Upon entering the newly opened Ghazal restaurant, one could not help but visualise scenes from a Bollywood love story. The muted lighting and romantic Hindi songs playing in the background created an atmosphere that was welcoming and intimate.
Open for the past three months, the restaurant serves anything from Tandoori Baby Octopus to Lobster Pathiramanal.
Chef and owner Sanji Thankappan loves infusing spices from his homeland, India, with diverse local flavours of Trinidad and Tobago to create meals for his customers that encompasses his love for food and his country. Located at the corner of Ana Street and Ariapita Avenue, Woodbrook, the restaurant boasts an exciting and interesting menu. From pepper shrimp to masala-fried calamari with spicy tamarind salsa, Thankappan relishes the smiles on his customers' faces and says that's what gives him the most satisfaction at the end of the day.

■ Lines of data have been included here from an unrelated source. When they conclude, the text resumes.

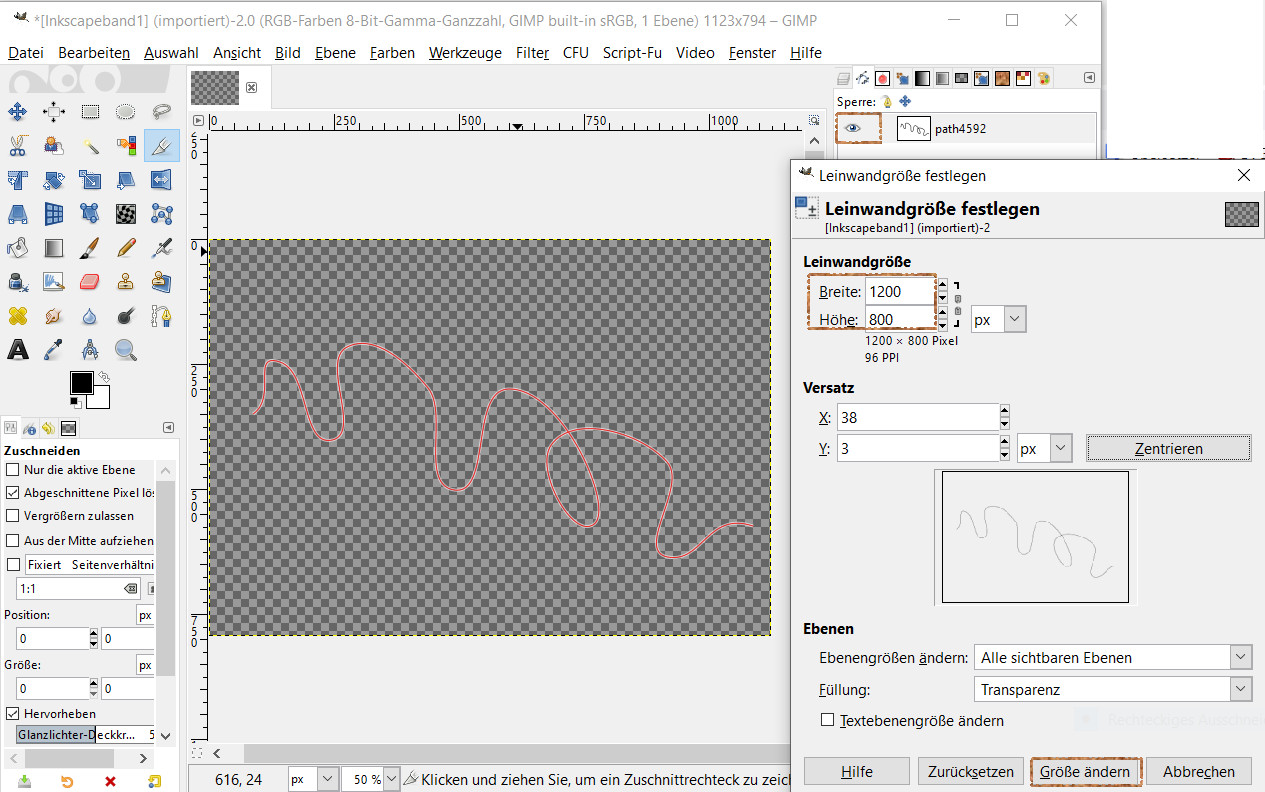Viewport: 1265px width, 792px height.
Task: Click the 'Zentrieren' button
Action: click(x=1168, y=449)
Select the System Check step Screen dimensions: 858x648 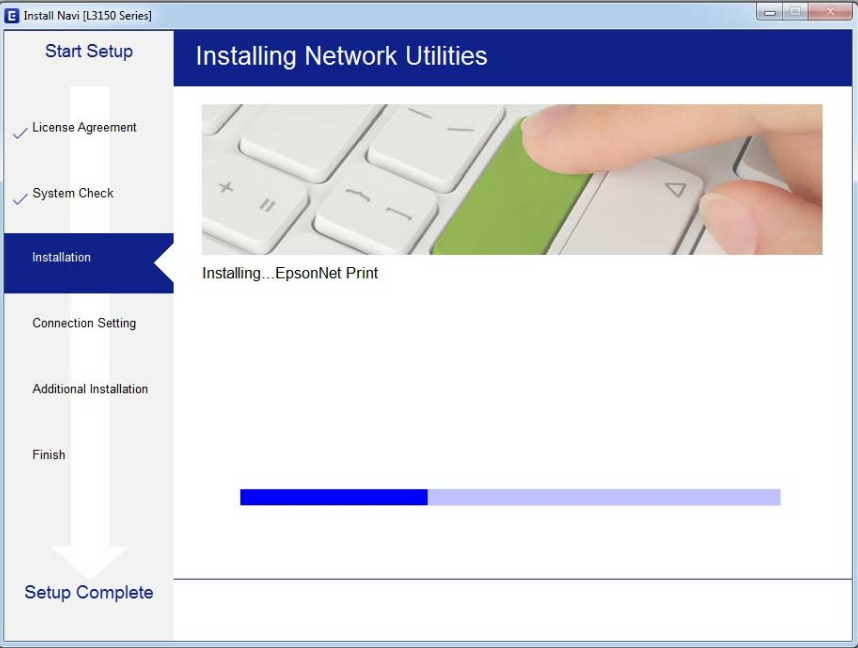pyautogui.click(x=73, y=194)
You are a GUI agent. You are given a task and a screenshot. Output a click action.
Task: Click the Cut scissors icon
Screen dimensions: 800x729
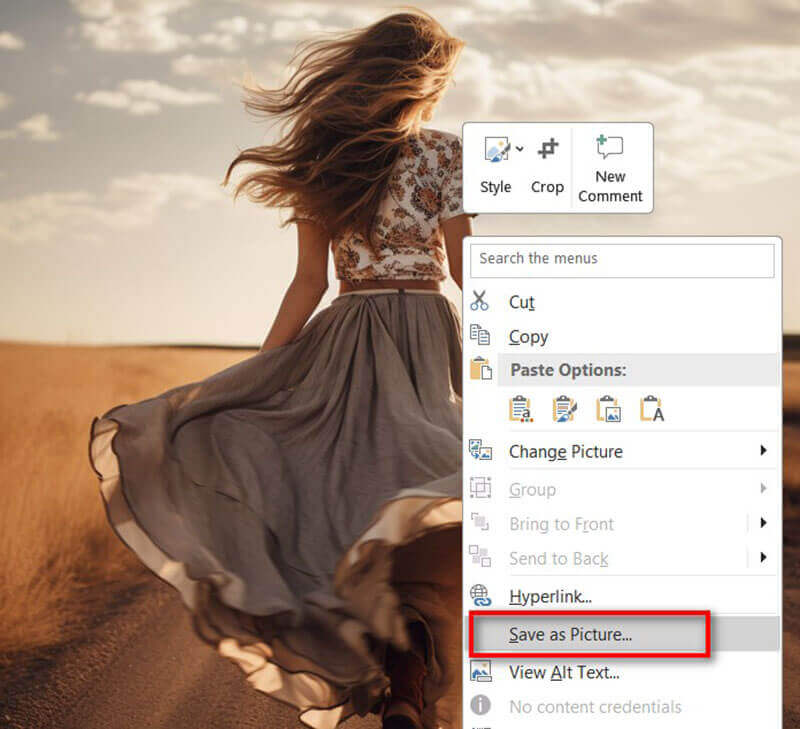coord(483,301)
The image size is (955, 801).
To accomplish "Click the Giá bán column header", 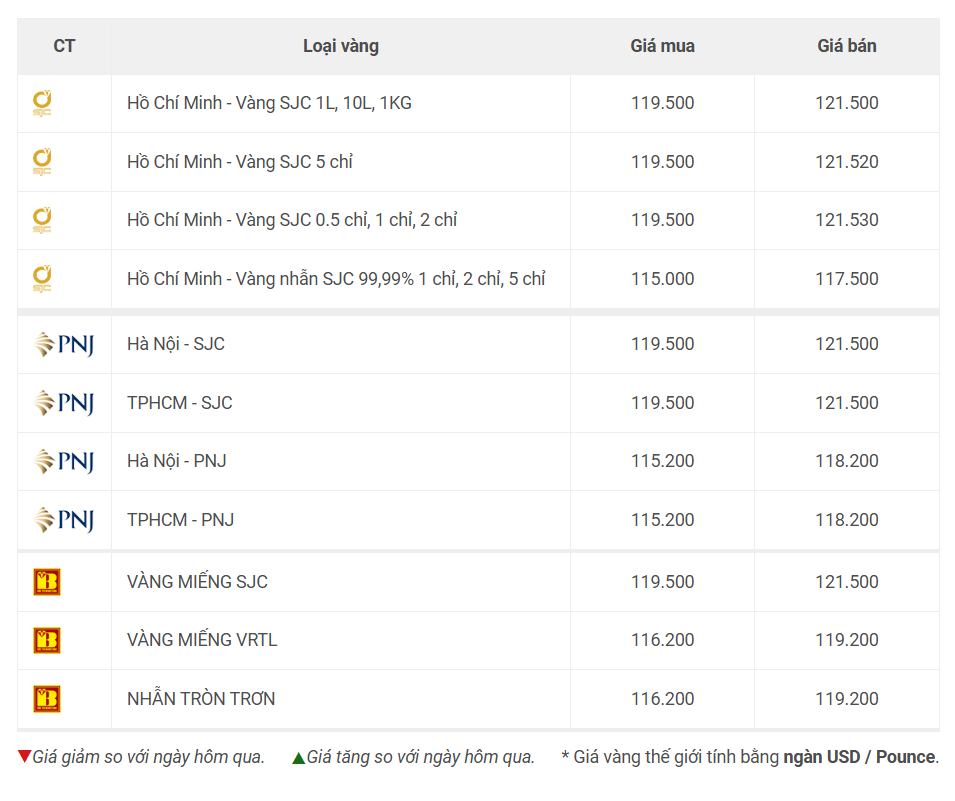I will 847,46.
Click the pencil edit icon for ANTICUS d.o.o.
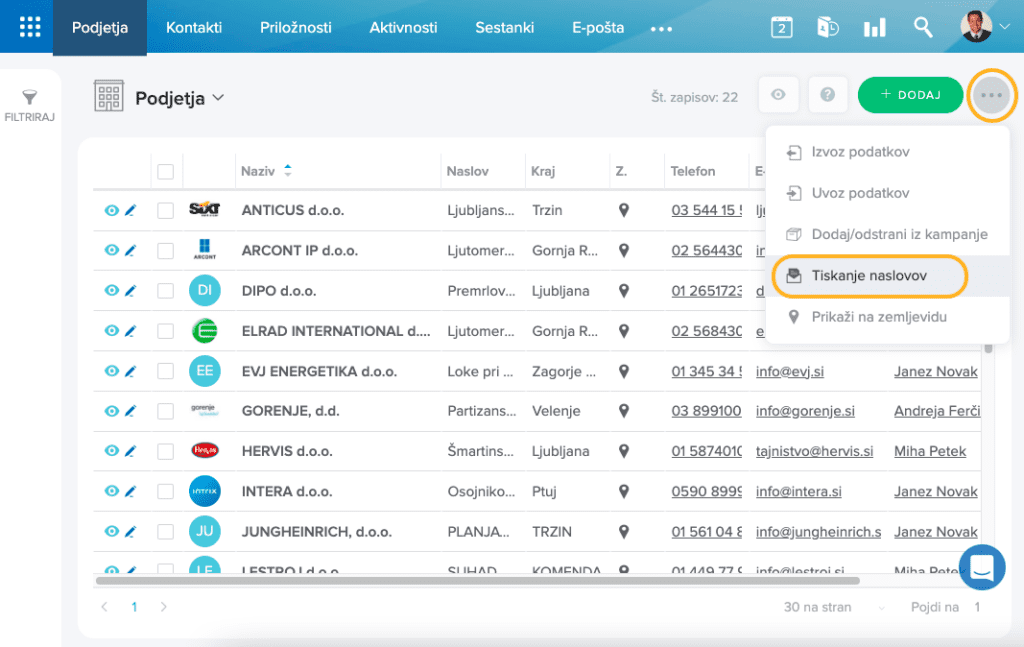This screenshot has width=1024, height=647. [x=130, y=210]
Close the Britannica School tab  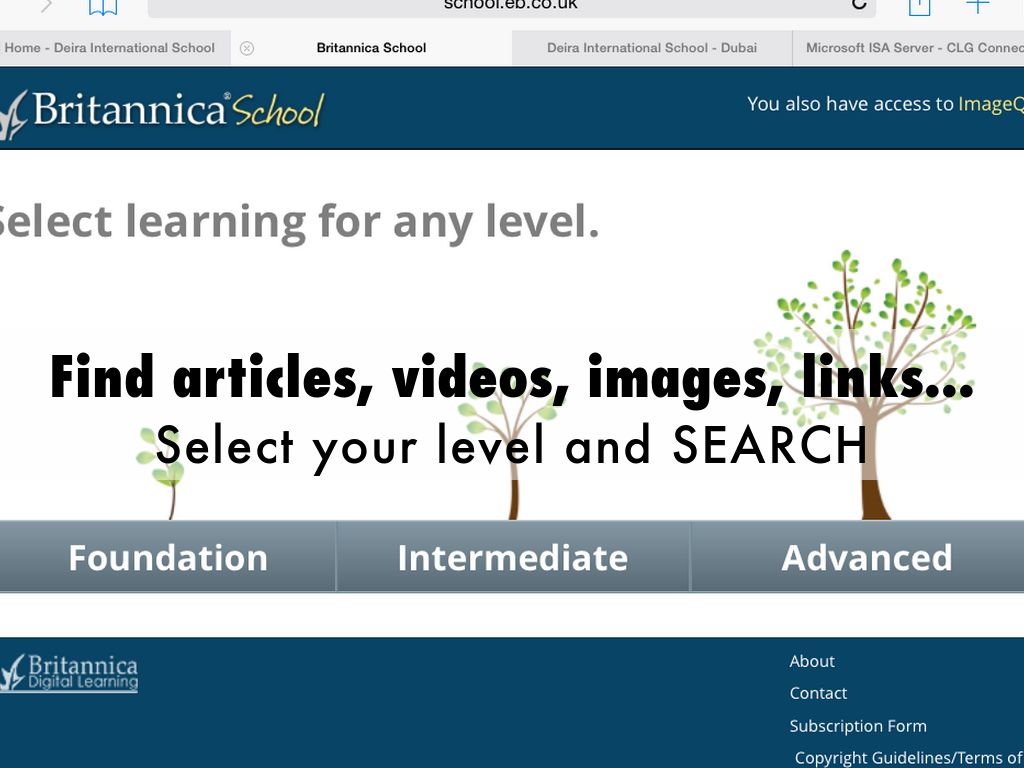tap(247, 48)
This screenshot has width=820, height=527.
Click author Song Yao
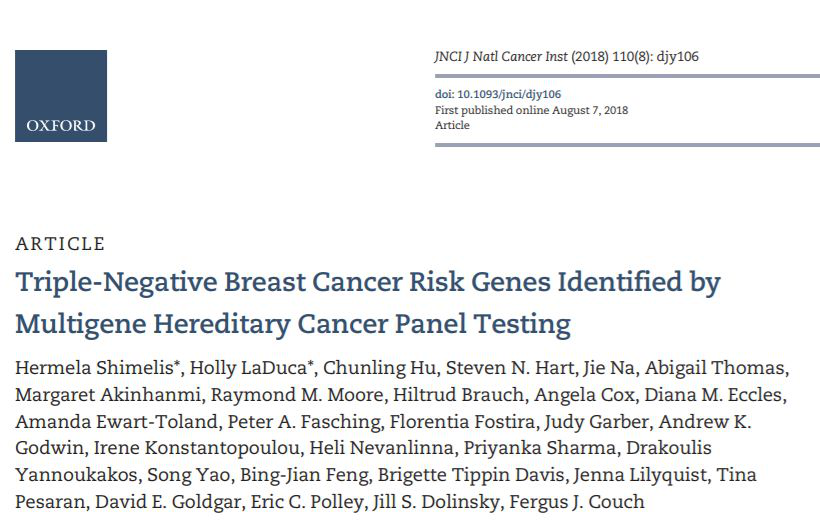click(188, 475)
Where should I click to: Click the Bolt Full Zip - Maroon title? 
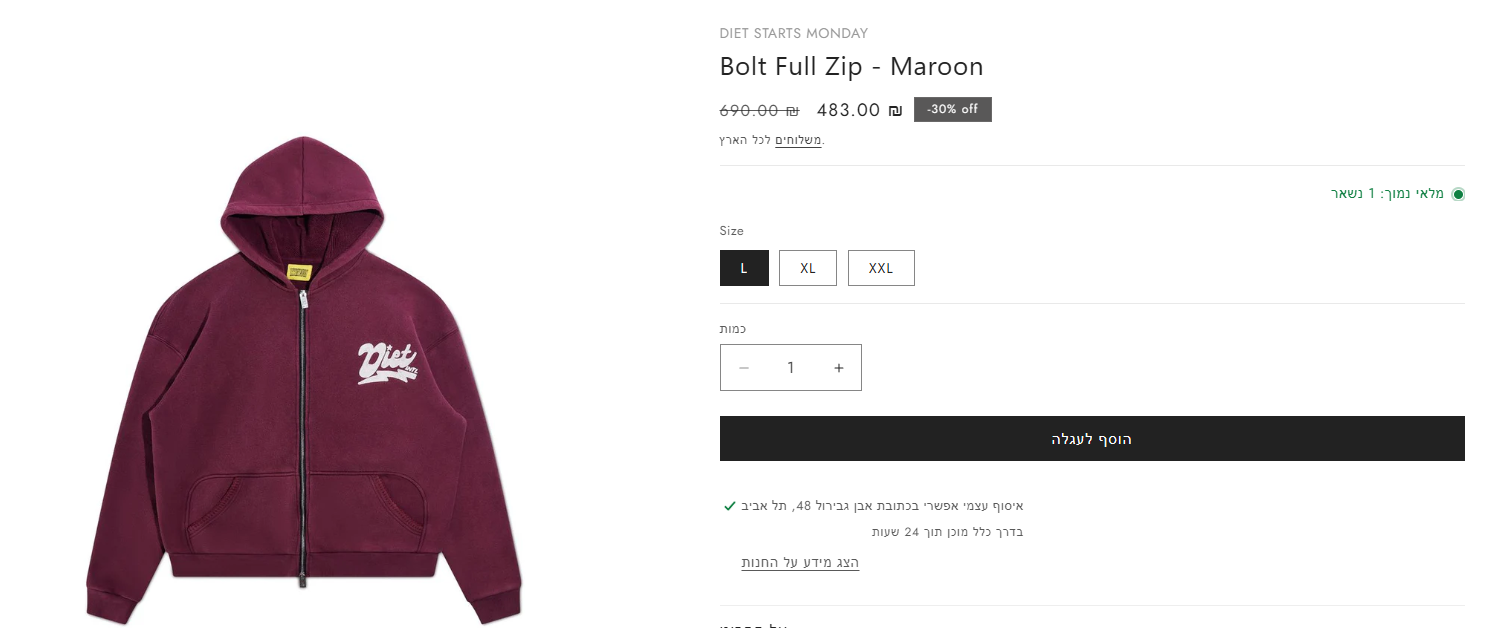851,67
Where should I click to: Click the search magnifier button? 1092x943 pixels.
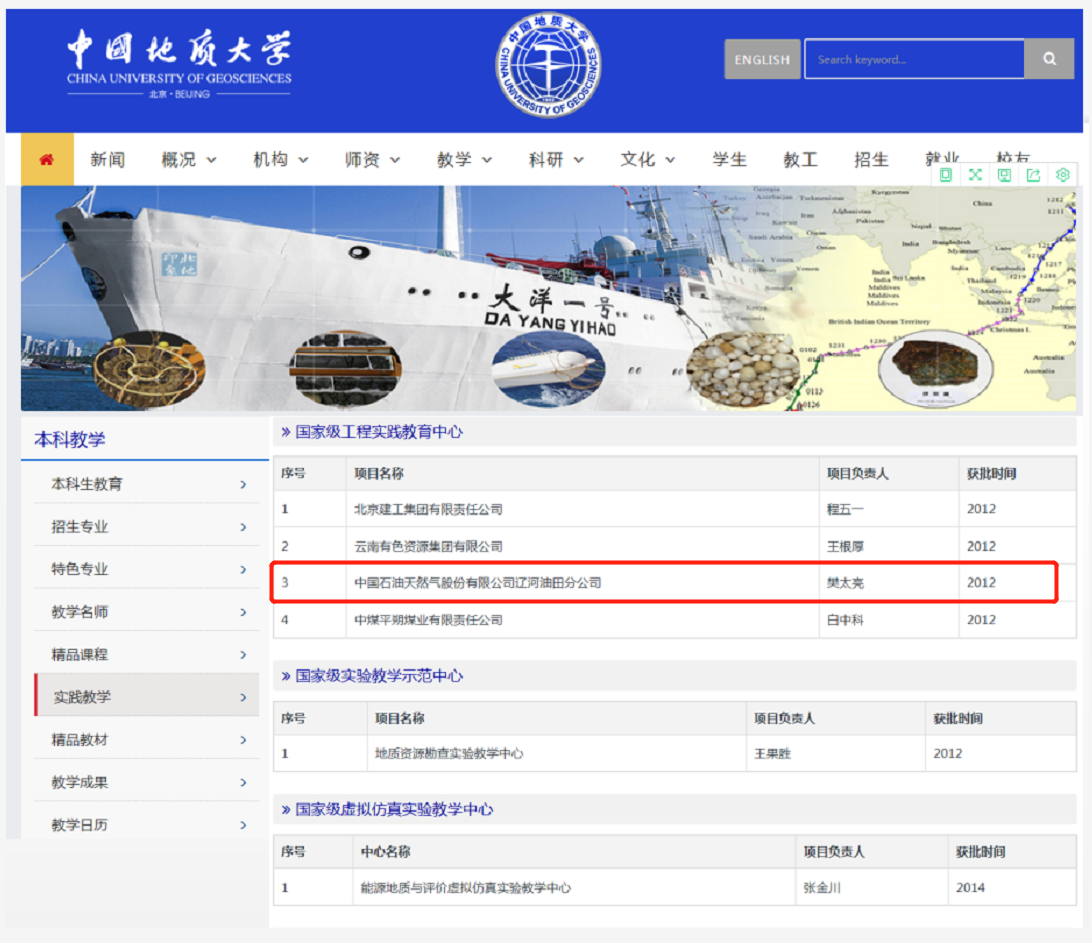point(1049,59)
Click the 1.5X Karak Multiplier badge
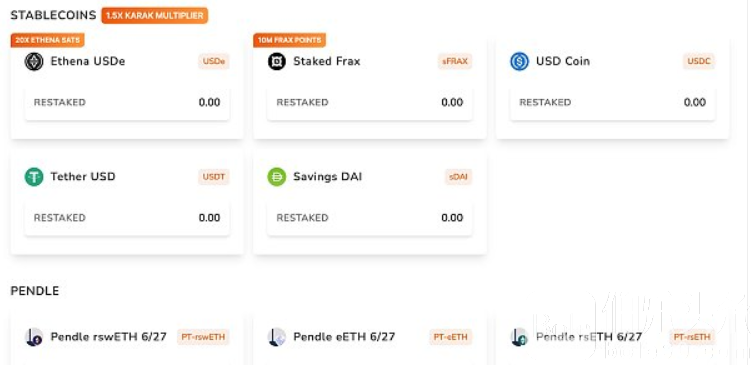The height and width of the screenshot is (365, 756). [x=155, y=15]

If you do not care for seafood, Ghazal has four distinct menus from which to choose. You can try the Boti Malabari Kebab, which consists of boneless lamb cubes; marinated overnight in yogurt and kerala spices and grilled in Tandoor, off the Chef's Speciality Menu. If you love authentic Indian cuisine, then you can try the Tandoori chicken, Boti Kebab or Chicken Biryani, off the Classic Indian Menu at Ghazal. If you want something vegetarian, you could try the Navarathan Khorma, which consists of vegetables cooked in almond and cashew sauce and garnished with fruits and nuts. You can also choose from the Allappey Vegetables Curry or the Dhal Makhani.
The rich, bold colours strewn across the walls also carry over to the draping hung from the ceiling. Serving up mostly authentic Indian cuisine, the tantalising, pungent spices that emulate from the kitchen entice you to come in, sit and take a bite.
The Express visited the establishment recently and sat down with Chef Thankappan to find out more about the man behind the food. Thankappan left his home Kerala in India and came to Trinidad almost eight years ago after hearing from a friend about the rich and vast food history and culture of Trinidad. Impressed with the local flavours available from such a small island, Thankappan remained and has been cooking ever since.
A chef for the past 12 years, Thankappan soon discovered, like everything else in life, there would be some obstacles he would have to overcome along the way.
Apart from learning a whole new language, Thankappan said, "When I first came to Trinidad, I had to understand what "Trinis" like. I quickly understood that local Indian food and authentic Indian food are very different. I appreciate what both have to offer, but it was a learning process. I use flavours from India, local flavours as well as international ones, to create something that is not just pleasing to the eye, but also the stomach."
He said, "Food has always been my passion. From the time I was a little boy, I grew up watching my mother and grandmother cook. They are ones who made me love cooking so much. I always wanted to open my own restaurant and from the decor to the food; everything I did by myself. At Ghazal, our dishes are unique and anything on the menu I can customise to suit a customer's needs. This I think also makes us different from other restaurants.
"My food is always dramatic. From the presentation to the actual meal, I strive to make the dining experience one to savour and enjoy," he added.
Catering for all sorts of occasions, Ghazal opens from 11 a.m., Monday to Saturday.